BR2 fonctionne à l’uranium hautement enrichi. Des pressions sont-elles exercées au niveau international dans le sens d’une modification de BR2 destinée à permettre à celui de fonctionner à l’uranium faiblement enrichi?
Oui! Notre uranium hautement enrichi est fourni par les Etats-Unis, et le Département américain de l’Energie nous presse vivement de convertir nos installations. Cependant, il n’existe pas de combustible à l’uranium faiblement enrichi (LEU) qui soit adapté aux conditions d’exploitation de notre réacteur. La Belgique en tant qu’Etat, et nous mêmes en tant qu’organisation, faisons tous nos efforts pour contribuer à la recherche et au développement pour ce type de combustible LEU, dans une version appropriée pour l’utilisation dans notre réacteur.
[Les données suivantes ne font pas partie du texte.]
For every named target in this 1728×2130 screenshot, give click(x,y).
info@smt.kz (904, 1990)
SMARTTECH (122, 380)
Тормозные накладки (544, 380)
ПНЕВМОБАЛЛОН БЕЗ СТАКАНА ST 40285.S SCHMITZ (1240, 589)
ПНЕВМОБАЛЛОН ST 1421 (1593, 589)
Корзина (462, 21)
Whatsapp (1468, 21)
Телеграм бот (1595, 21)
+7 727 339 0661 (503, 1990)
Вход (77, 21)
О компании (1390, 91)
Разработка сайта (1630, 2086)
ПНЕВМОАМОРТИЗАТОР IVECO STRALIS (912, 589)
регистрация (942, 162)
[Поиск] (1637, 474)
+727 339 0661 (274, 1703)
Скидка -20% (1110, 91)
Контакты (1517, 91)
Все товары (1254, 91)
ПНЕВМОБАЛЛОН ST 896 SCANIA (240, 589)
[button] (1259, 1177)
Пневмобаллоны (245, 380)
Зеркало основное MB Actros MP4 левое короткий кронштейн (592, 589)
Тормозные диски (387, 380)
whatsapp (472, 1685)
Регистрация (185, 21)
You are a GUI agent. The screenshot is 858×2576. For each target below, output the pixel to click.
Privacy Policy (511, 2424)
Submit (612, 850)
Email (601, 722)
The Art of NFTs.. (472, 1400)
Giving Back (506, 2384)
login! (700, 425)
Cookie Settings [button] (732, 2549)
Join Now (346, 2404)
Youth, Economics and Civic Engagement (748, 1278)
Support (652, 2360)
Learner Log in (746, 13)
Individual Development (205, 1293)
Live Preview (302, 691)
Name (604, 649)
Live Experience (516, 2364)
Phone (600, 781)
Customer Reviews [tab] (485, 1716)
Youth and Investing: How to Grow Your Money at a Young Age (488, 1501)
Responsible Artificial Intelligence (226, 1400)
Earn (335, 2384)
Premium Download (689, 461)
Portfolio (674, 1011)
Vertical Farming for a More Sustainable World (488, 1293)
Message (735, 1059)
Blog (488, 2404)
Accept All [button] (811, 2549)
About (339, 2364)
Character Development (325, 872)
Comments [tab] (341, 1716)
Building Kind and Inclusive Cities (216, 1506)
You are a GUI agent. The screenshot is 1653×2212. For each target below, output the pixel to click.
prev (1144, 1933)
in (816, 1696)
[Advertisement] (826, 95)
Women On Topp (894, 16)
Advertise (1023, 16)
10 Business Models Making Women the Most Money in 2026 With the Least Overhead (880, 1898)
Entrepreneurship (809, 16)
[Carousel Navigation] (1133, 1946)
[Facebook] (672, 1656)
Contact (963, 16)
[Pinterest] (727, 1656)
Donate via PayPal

En Europe, nous prenons également la direction d’un consortium qui effectue ce type d’essais de combustibles, selon un programme qui devrait prendre fin aux alentours de 2016, avec le début de la conversion de notre réacteur au combustible à base de LEU.

En ce qui concerne le réacteur Myrrha, des détails du projet ont été soumis au Ministère belge de l’Energie avec une demande de soutien financier. Quel est le stade d’avancement des discussions avec le gouvernement belge?
Pour le moment, nous n’avons pas encore de réponse très précise, bien qu’un message que j’ai récemment reçu indique qu’au moins moralement, les pouvoirs publics nous soutiennent de plus en plus. Je pense donc que nous asistons à une évolution dans le bon sens.

* Le molybdène 99 (Mo-99) sert à produire le technétium-99m (Tc-99m), qui est un radioisotope utilisé dans plus de 80% des procédures de diagnostic médical nucléaire dans le monde entier. Le Mo-99 s’obtient par irradiation de l’uranium hautement enrichi dans un réacteur à haut flux. Il existe cinq réacteurs de premier plan pour l’irradiation des cibles: NRU au Canada, Safari en Afrique du Sud, Osiris en France, HFR aux Pays-Bas et BR2 en Belgique; et quatre installations de traitement du molybdène 99.

** Basée à Bruxelles, l’AIPES, Association des Producteurs d’Imagerie et des Fournisseurs d’Equipements (Association of Imaging Producers and Equipment Suppliers), est également connue sous le nom d’Association Industrielle Européenne de médecine Nucléaire et de Soins de Santé Moléculaires (European Industrial Association for Nuclear Medicine and Molecular Healthcare).